Environmental variable error #215

sathiez · 2018-09-06T14:15:10Z

Hi,
I build seldon image using "s2i build 'src-folder' seldonio/seldon-core-s2i-python3:0.1 'imageName'".
I get the following error:
"ImportError: libcublas.so.9.0: cannot open shared object file: No such file or directory"

.s2i/environment:
MODEL_NAME=MyModel
API_TYPE=REST
SERVICE_TYPE=MODEL
PERSISTENCE =0
LD_LIBRARY_PATH=/usr/local/cuda-9.0/lib64

requirement.txt
tensorflow-gpu==1.10.1

help me, to resove this error. :)

ukclivecox · 2018-09-06T14:41:16Z

I think you would need to install CUDA in the Docker image.
We may need to think how best to solve this with s2i, e.g. https://github.com/openshift/source-to-image/blob/master/docs/user_guide.md#invoking-scripts-embedded-in-an-image

Using above you could extend the assemble part of s2i with your own assemble logic to add CUDA and other dependencies.

sathiez · 2018-09-10T14:44:50Z

Hi,
I successfully installed nvidia/cuda using assemble script but I get the following error
"Traceback (most recent call last):
File "microservice.py", line 154, in
interface_file = importlib.import_module(args.interface_name)
File "/usr/local/lib/python3.6/importlib/init.py", line 126, in import_module
return _bootstrap._gcd_import(name[level:], package, level)
File "", line 994, in _gcd_import
File "", line 971, in _find_and_load
File "", line 953, in _find_and_load_unlocked
ModuleNotFoundError: No module named 'MyModel'
"

ukclivecox · 2018-09-10T15:07:13Z

Do you have a MyModel.py file with a MyModel class as discussed here when you did the wrapping?

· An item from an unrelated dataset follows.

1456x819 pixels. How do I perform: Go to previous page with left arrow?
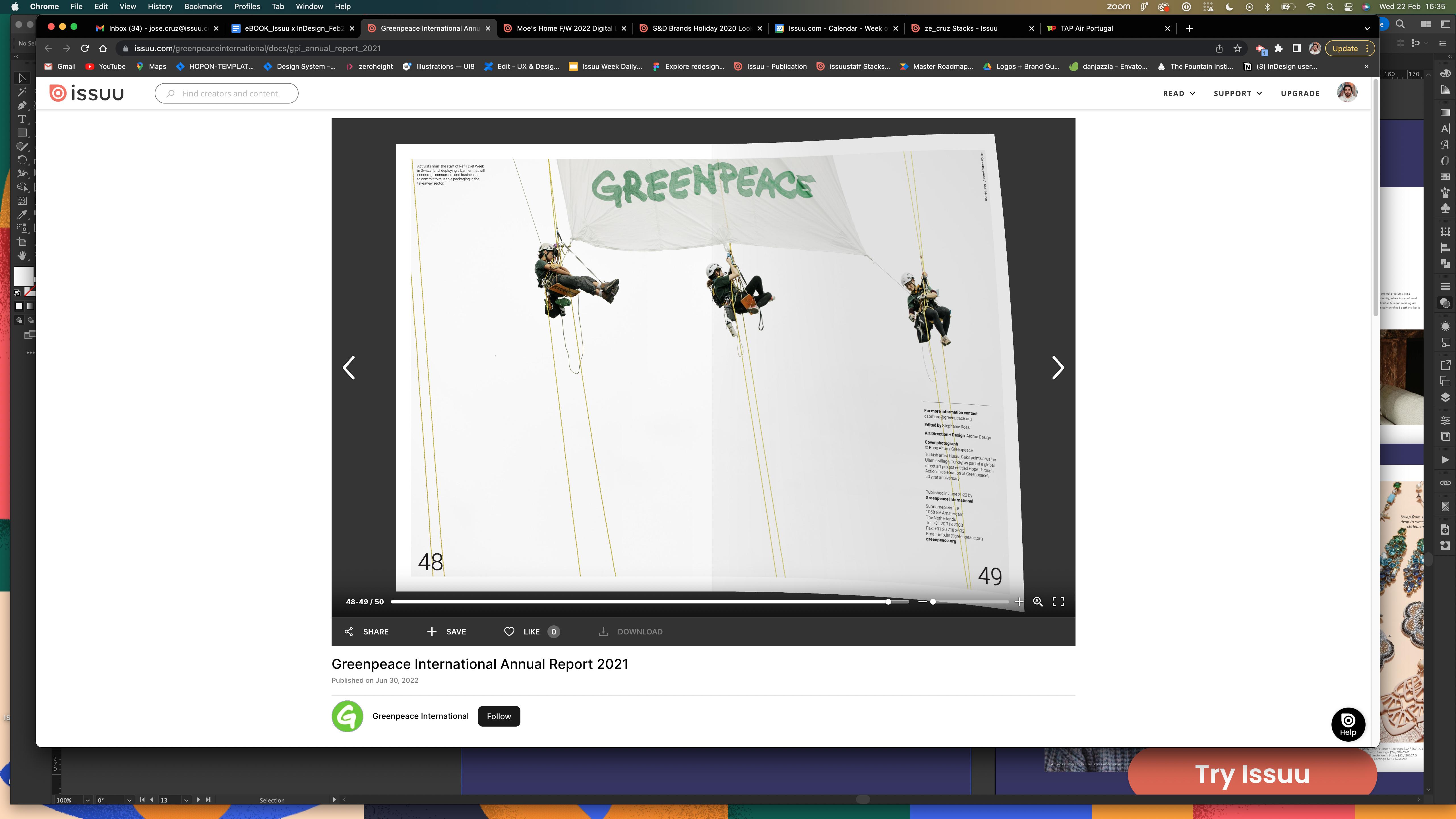tap(349, 368)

sathiez · 2018-09-10T15:08:31Z

@cliveseldon

yes I have

ukclivecox · 2018-09-10T15:12:17Z

OK. I suggest you run the docker image with bash to investigate, e.g.,

docker run -it --rm <my-image> bash

sathiez · 2018-09-10T15:16:15Z

I run that image as you said
$root@XXX-XX:~# docker run -it --rm img bash
$root@e764be690a3a:/microservice#

ukclivecox · 2018-09-10T15:21:54Z

OK - can you show what is in that folder to check MyModel.py exists there?
And maybe call microservice.py as the s2i run.sh does?

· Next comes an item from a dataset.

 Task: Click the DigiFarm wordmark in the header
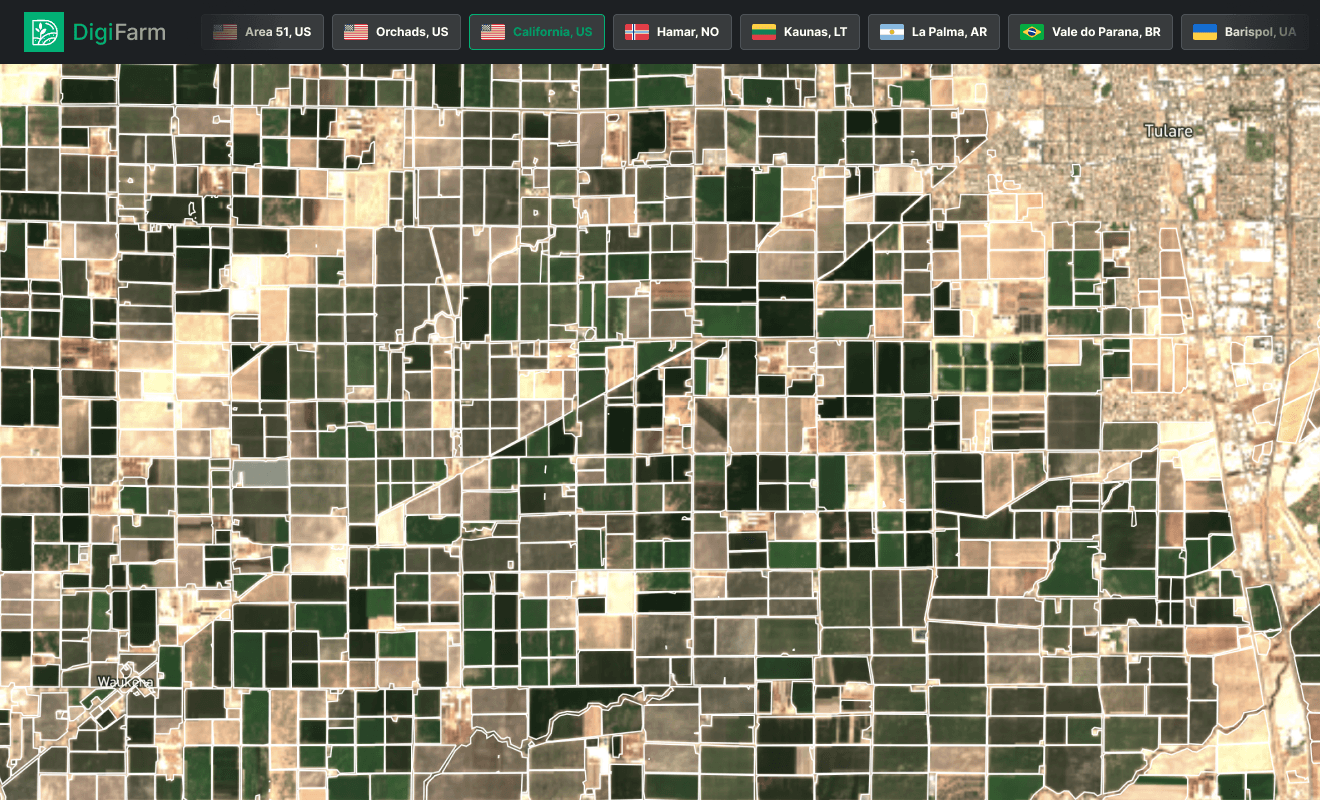(118, 31)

sathiez · 2018-09-10T15:24:55Z

root@e764be690a3a:/microservice# ls -lart

cuda-repo-ubuntu1604-9-0-local_9.0.176-1_amd64-deb
cuda-repo-ubuntu1604-9-0-local-cublas-performance-update_1.0-1_amd64-deb
fbs
seldon_flatbuffers.py
transformer_microservice.py
seldon_requirements.txt
router_microservice.py
persistence.py
outlier_detector_microservice.py
model_microservice.py
microservice.py
init.py
proto
libcudnn7_7.0.5.15-1+cuda9.0_amd64.deb
MyModel.py is not available here but when I build my image I kept MyModel.py as mentioned in that tutorial.

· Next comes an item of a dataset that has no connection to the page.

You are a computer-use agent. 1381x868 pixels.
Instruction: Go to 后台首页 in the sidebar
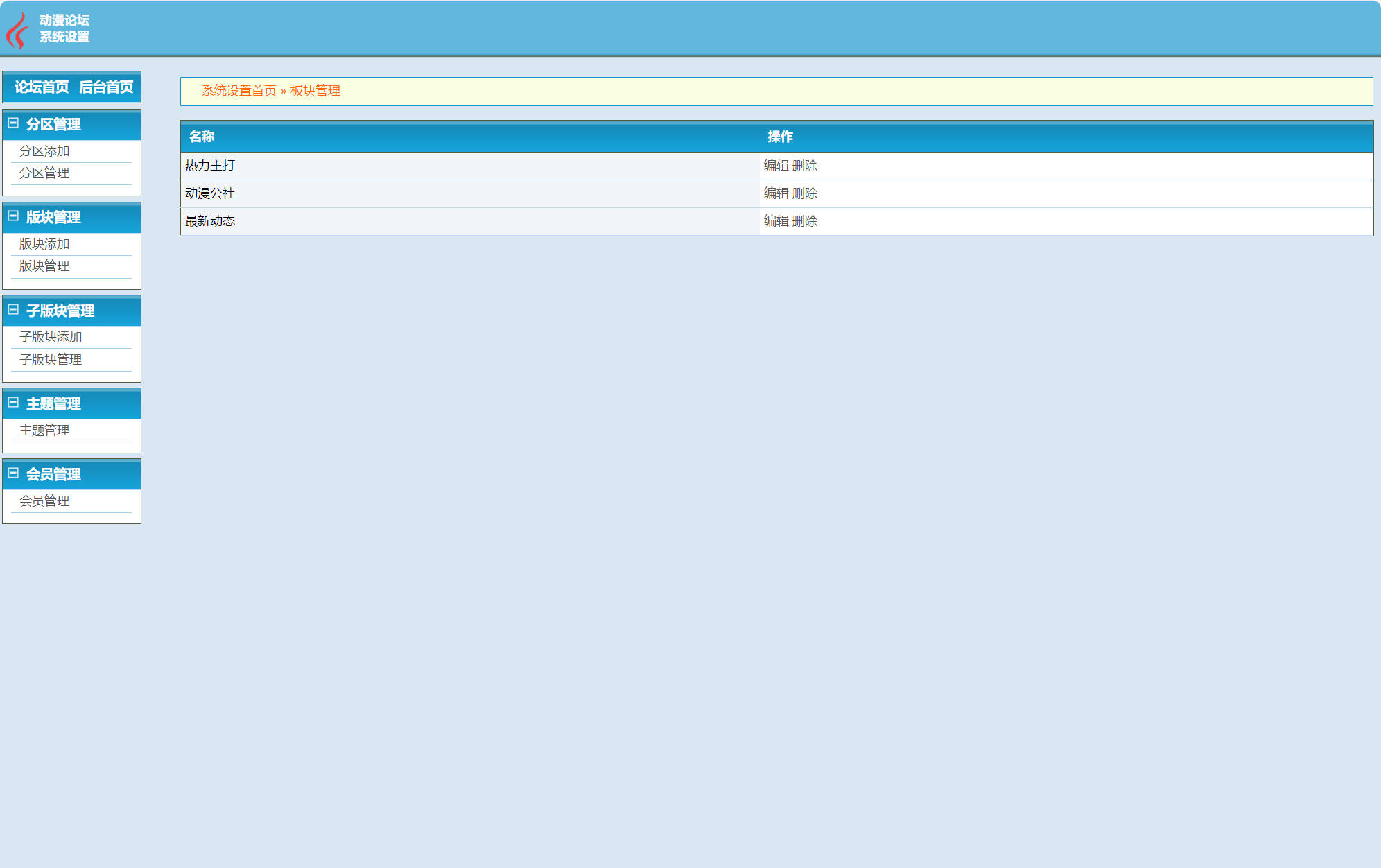[106, 87]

ukclivecox · 2018-09-10T15:30:07Z

You do need a runtime inference file that is going to do the prediction. In the turorial one is shown:

https://github.com/SeldonIO/seldon-core/blob/master/docs/wrappers/python.md#python-file

sathiez · 2018-09-10T15:34:27Z

My build path contains these files
Tensorflow_model
MyModel.py
pycache
wrkspc.py
requirements.txt
.s2i

But while building image Tensorflow_model and MyModel.py is not computed.
I edited .s2i/bin/assemble. Does it cause any error?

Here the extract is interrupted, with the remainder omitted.